On a pu constater une ré-urbanisation des grandes villes suivant cette tendance « écolo ». Notamment à Pékin, dont personne n’a oublié le pic de pollution record de 2013. Les autorités ont depuis pris des mesures drastiques. Comme le fait d’instaurer un « tirage au sort » des plaques d’immatriculation accordées au Pékinois pour limiter le trafic routier. C’est-à-dire que même si ils réussissent leur examen de conduire, les pékinois ne sont pas assurés d’avoir l’autorisation de conduire. Un tirage au sort est mené chaque année pour déterminer les heureux élus. Une fois le permis en poche, les pékinois n’ont le droit de conduire leur véhicule qu’un certain nombre de jours dans la semaine (déterminé par leur numéro de plaque d’immatriculation). Le seul moyen de s’assurer de conduire sans contraintes, est d’investir dans une voiture électrique. Les ventes de voiture et scooter électriques ont donc largement augmenté en Chine, pour le bonheur de l’environnement (et celui des concessionnaires automobiles). Une hausse de plus de 106% de croissance par an a été évaluée dans ce secteur.

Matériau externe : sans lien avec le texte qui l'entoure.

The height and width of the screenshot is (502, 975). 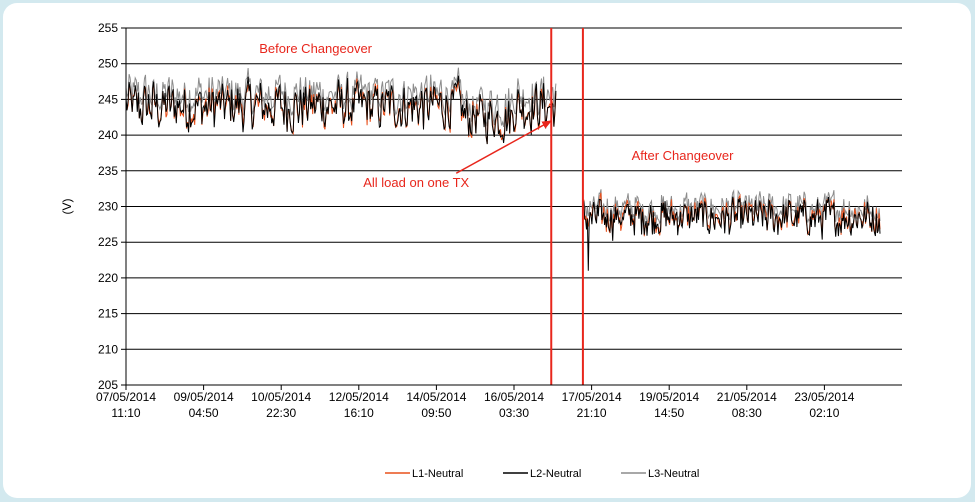 What do you see at coordinates (281, 413) in the screenshot?
I see `xtick-time-label: 22:30` at bounding box center [281, 413].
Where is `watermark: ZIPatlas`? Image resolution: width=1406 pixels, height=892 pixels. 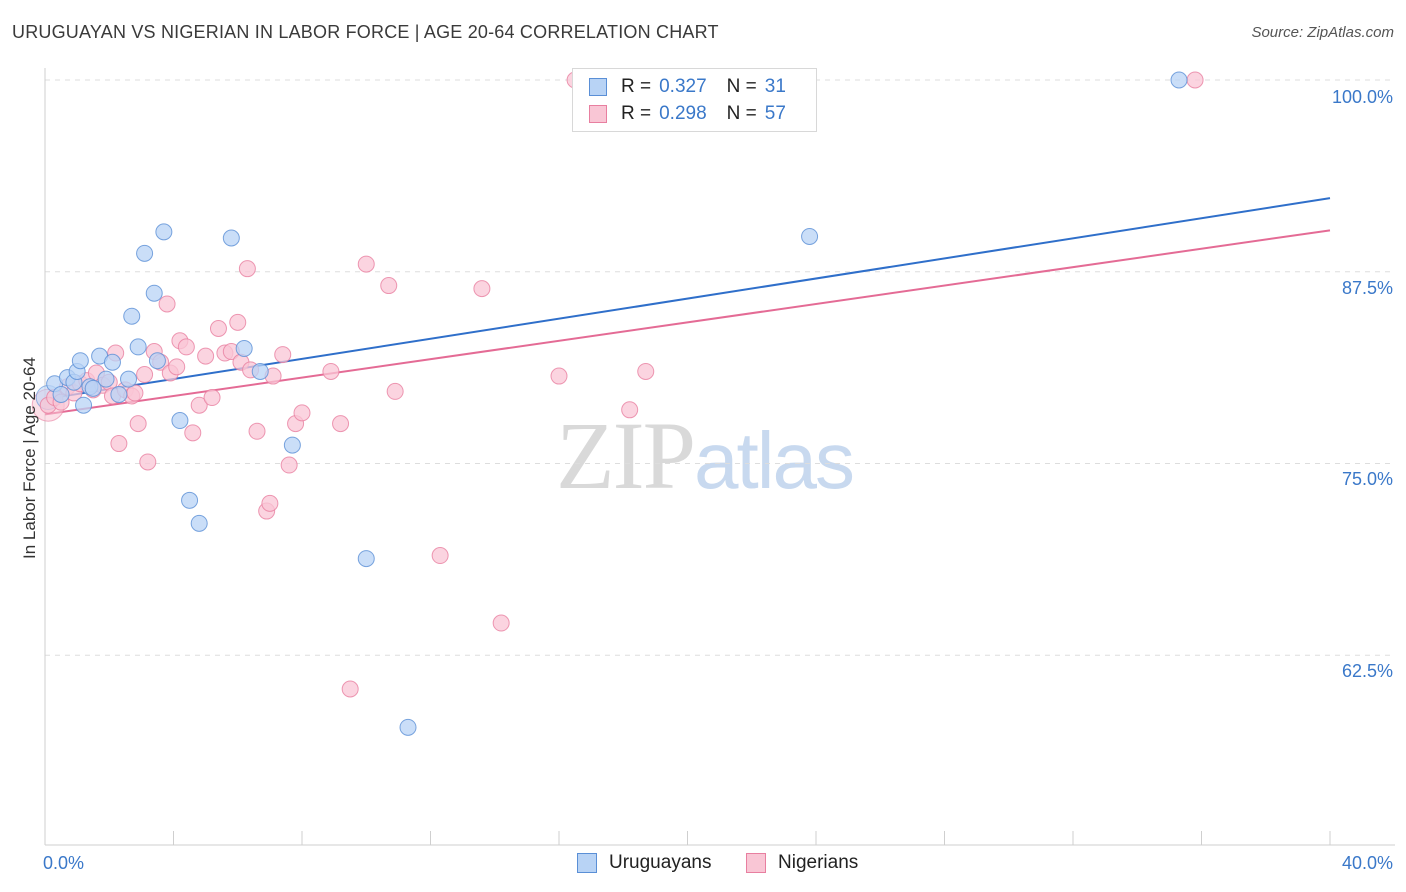 watermark: ZIPatlas is located at coordinates (706, 456).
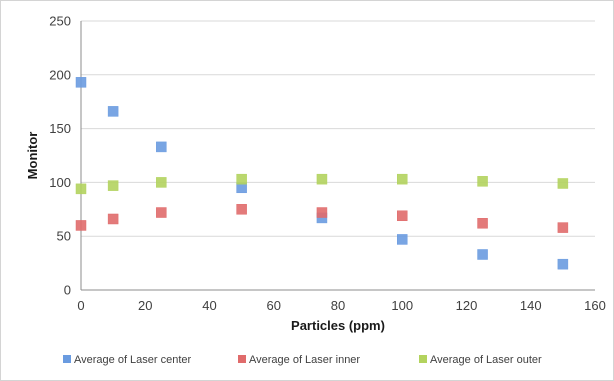 The height and width of the screenshot is (381, 614). I want to click on x-tick-label: 160, so click(595, 306).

Les nouvelles technologies considérées comme « vertes »

Pékin, Shenzhen, Nanjing et beaucoup d’autres ont d’ailleurs également installé des bus électriques. Aussi pratique pour l’environnement que pour réduire le trafic trop dense dans les grosses villes, cette initiative est largement supportée par le gouvernement. Les véhicules électriques devraient être étendus aux services privés (entreprises, tour opérateur etc), et devraient donc connaitre un grand boom dans les prochaines années. Cependant, la question de la petite durée de la batterie et de la recharge pose encore problème.

Même s’il va falloir plusieurs années d’efforts avant de pouvoir atteindre une situation réellement saine pour la Chine et ses habitants, le pays est en bonne voie. L’engagement de l’Etat sur ce problème est réel, transparent et conséquent. Le pays le plus pollueur de la planète est aussi le plus engagé contre la pollution, ce qui est bon signe pour l’avenir. Le gouvernement souhaite particulièrement investir dans les nouvelles technologies considérées comme « vertes ». Toutes les entreprises innovantes et écologiques ont donc un immense marché à conquérir en Chine dans les années à venir. Des coopérations avec des entreprises européennes ont d’ailleurs déjà eu lieu (EDF et Areva par exemple).